Gestion de l’assainissement: une occasion manquée

Le conseil du 17 mars a étudié le choix du mode de gestion de l’assainissement (eaux usées et eaux pluviales). Après être revenu sur la mise en régie de l’eau sur la métropole, Alain Juppé et sa majorité ont décidé de reconduire une délégation de service public (DSP) sur 7 ans (à compter de 2019) pour la gestion de l’assainissement. Une décision contestée par le groupe des élus-es communistes.

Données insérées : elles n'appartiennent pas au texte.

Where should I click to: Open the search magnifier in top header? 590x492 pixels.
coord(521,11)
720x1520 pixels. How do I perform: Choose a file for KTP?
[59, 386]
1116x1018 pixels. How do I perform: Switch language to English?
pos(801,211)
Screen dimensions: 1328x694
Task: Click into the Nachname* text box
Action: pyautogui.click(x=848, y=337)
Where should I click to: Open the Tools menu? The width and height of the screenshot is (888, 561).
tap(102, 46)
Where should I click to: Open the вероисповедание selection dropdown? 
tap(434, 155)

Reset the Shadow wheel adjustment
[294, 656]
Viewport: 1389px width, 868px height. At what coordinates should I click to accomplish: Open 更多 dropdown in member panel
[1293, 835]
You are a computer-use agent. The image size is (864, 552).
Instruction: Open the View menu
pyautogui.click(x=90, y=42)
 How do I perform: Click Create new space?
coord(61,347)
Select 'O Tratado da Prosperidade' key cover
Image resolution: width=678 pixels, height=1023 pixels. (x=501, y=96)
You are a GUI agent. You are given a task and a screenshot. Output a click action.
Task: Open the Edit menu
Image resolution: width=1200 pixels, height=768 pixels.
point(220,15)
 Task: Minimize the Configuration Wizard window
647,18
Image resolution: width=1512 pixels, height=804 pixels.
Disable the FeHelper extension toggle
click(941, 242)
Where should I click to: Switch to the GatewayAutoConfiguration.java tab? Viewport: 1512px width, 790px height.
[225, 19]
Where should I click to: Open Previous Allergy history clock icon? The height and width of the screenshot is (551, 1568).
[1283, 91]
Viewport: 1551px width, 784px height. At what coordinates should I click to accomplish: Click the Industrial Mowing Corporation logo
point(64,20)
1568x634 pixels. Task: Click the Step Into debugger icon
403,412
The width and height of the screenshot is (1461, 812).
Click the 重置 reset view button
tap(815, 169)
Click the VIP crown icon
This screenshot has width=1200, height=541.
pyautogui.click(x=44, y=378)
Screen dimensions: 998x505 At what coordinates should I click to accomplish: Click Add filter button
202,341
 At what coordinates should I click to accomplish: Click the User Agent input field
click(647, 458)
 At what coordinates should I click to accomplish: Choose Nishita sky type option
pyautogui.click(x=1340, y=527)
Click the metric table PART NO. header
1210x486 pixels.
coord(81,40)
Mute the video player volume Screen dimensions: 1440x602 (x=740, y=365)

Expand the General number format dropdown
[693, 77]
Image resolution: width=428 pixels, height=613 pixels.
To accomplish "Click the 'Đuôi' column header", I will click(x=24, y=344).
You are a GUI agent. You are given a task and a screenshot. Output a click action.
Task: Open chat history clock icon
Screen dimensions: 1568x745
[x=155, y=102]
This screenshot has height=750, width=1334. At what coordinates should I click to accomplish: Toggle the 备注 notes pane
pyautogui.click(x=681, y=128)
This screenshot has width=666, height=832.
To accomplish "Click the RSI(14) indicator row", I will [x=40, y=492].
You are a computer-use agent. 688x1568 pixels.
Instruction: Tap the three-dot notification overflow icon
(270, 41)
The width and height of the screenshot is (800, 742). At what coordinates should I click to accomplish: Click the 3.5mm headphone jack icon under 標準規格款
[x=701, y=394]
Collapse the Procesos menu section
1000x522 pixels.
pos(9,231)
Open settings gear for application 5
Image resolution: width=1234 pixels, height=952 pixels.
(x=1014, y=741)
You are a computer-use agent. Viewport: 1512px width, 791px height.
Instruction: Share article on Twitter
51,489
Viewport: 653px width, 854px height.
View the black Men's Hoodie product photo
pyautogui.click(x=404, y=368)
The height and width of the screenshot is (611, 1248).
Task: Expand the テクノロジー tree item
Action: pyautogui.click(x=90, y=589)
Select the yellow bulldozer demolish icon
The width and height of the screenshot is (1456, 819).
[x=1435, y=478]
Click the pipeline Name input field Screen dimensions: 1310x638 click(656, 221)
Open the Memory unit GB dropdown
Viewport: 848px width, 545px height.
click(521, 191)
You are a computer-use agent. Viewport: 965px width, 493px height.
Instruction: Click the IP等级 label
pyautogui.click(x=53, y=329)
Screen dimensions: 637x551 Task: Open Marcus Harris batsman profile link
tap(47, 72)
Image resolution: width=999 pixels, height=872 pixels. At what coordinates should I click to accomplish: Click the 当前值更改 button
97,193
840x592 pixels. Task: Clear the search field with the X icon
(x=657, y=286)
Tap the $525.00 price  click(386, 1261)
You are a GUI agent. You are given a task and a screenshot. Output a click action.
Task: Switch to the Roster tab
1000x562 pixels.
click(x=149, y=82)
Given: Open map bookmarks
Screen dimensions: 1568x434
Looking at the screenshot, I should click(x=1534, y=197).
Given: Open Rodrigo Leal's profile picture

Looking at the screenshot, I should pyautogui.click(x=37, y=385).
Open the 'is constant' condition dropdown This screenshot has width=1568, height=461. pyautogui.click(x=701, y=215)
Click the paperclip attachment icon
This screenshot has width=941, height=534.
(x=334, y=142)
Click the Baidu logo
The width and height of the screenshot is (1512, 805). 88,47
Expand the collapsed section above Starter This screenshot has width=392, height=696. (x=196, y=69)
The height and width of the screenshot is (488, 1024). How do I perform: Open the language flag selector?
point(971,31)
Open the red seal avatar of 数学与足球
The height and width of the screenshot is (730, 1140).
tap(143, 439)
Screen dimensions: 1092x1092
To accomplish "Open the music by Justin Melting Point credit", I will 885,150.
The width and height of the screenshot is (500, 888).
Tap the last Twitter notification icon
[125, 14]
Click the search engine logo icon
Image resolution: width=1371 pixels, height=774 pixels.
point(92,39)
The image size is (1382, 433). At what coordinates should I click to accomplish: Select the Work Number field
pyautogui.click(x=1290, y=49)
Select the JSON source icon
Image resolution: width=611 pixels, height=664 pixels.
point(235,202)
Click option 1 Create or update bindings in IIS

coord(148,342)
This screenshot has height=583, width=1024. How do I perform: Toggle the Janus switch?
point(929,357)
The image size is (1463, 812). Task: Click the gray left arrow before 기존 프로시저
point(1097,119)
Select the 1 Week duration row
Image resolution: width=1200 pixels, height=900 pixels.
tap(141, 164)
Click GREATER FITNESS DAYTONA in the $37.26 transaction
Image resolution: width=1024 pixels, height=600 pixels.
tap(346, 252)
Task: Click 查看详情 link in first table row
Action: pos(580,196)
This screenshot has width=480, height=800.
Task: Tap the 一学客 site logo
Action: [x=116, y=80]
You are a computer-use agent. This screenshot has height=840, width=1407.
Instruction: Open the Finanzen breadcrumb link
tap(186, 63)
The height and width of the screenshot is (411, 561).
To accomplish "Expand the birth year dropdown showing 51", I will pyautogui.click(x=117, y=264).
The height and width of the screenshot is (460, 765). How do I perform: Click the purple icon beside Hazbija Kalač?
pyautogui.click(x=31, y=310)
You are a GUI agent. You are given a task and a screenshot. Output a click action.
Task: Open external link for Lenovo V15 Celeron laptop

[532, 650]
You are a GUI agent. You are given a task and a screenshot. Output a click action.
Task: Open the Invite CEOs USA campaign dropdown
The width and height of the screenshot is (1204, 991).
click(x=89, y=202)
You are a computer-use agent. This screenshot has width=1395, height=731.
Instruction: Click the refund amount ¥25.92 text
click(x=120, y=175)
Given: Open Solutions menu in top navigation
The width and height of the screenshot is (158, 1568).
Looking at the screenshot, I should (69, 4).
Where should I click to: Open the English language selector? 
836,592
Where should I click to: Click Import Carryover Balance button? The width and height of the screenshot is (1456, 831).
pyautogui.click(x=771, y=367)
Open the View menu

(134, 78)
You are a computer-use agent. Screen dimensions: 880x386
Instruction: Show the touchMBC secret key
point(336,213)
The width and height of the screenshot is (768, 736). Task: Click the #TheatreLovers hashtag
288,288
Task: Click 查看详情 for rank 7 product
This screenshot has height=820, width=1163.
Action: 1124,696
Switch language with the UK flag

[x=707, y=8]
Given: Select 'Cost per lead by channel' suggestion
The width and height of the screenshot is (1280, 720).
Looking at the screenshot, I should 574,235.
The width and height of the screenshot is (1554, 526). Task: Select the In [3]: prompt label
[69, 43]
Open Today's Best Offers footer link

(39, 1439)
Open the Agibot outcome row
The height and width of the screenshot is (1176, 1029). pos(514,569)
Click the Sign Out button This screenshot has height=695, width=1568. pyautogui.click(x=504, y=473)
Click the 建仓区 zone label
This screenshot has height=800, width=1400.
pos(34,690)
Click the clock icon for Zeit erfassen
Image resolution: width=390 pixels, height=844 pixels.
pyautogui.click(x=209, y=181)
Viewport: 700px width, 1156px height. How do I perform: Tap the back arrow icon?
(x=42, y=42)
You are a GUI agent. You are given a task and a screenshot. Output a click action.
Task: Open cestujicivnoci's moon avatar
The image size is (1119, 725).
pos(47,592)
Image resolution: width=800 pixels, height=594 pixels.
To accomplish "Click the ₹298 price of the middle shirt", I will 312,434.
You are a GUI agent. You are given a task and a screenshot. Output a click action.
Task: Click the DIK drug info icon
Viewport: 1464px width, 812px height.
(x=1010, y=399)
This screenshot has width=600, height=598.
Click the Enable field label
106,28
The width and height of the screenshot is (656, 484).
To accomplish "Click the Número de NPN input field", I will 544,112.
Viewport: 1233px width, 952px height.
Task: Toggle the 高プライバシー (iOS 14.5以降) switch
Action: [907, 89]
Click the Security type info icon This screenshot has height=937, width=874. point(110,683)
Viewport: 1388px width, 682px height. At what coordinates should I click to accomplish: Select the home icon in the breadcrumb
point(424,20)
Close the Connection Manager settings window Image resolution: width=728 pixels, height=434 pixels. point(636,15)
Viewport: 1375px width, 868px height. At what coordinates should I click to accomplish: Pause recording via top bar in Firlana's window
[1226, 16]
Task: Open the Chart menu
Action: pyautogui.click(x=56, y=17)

Voici l’explication de vote, par Jean-Claude Feugas:

Vous connaissez notre opinion quant au mode de gestion, nous sommes, quand cela est possible, pour la mise en régie de nos services publics. Nous le sommes pour trois raisons essentielles :

  • La première est que la gestion directe nous permet d’avoir une vraie maîtrise de la politique tarifaire et assure donc de faire payer le juste prix aux usagers. Et en la matière, que ce soit sur l’eau ou l’assainissement, on ne peut pas dire que c’est ce principe qui a toujours prévalu, loin de là.
  • La deuxième est que nous pensons qu’il faut cesser d’offrir des rentes à des grands groupes privés sur des services publics qui relèvent de notre compétence. Il n’y a pas de justification à ce que ceux ci, aussi compétents que soient leurs salariés-es, fassent de l’argent sur le dos des usagers. Ce n’est en rien une création de richesses, mais tout simplement une ponction dans le budget des ménages ou de la collectivité.
  • Enfin la dernière, mais qui n’est pas la moins importante, c’est la question de la maîtrise pour notre établissement. Maîtrise de l’état de notre réseau, maîtrise de la compétence technique. C’est d’ailleurs l’argument qui nous est souvent présenté pour justifier le recours à la délégation de service public (DSP). Mais nous ne pouvons maîtriser tous les éléments techniques si, indéfiniment, nous déléguons nos services. Cette question est essentielle pour que la puissance publique ait une vraie maîtrise et ne soit pas systématiquement dépendante de groupes privés. Nous l’avons dit sur la question des VEFA (vente en l’état futur d’achèvement) dans le cadre du logement, cela est valable sur la question de l’assainissement.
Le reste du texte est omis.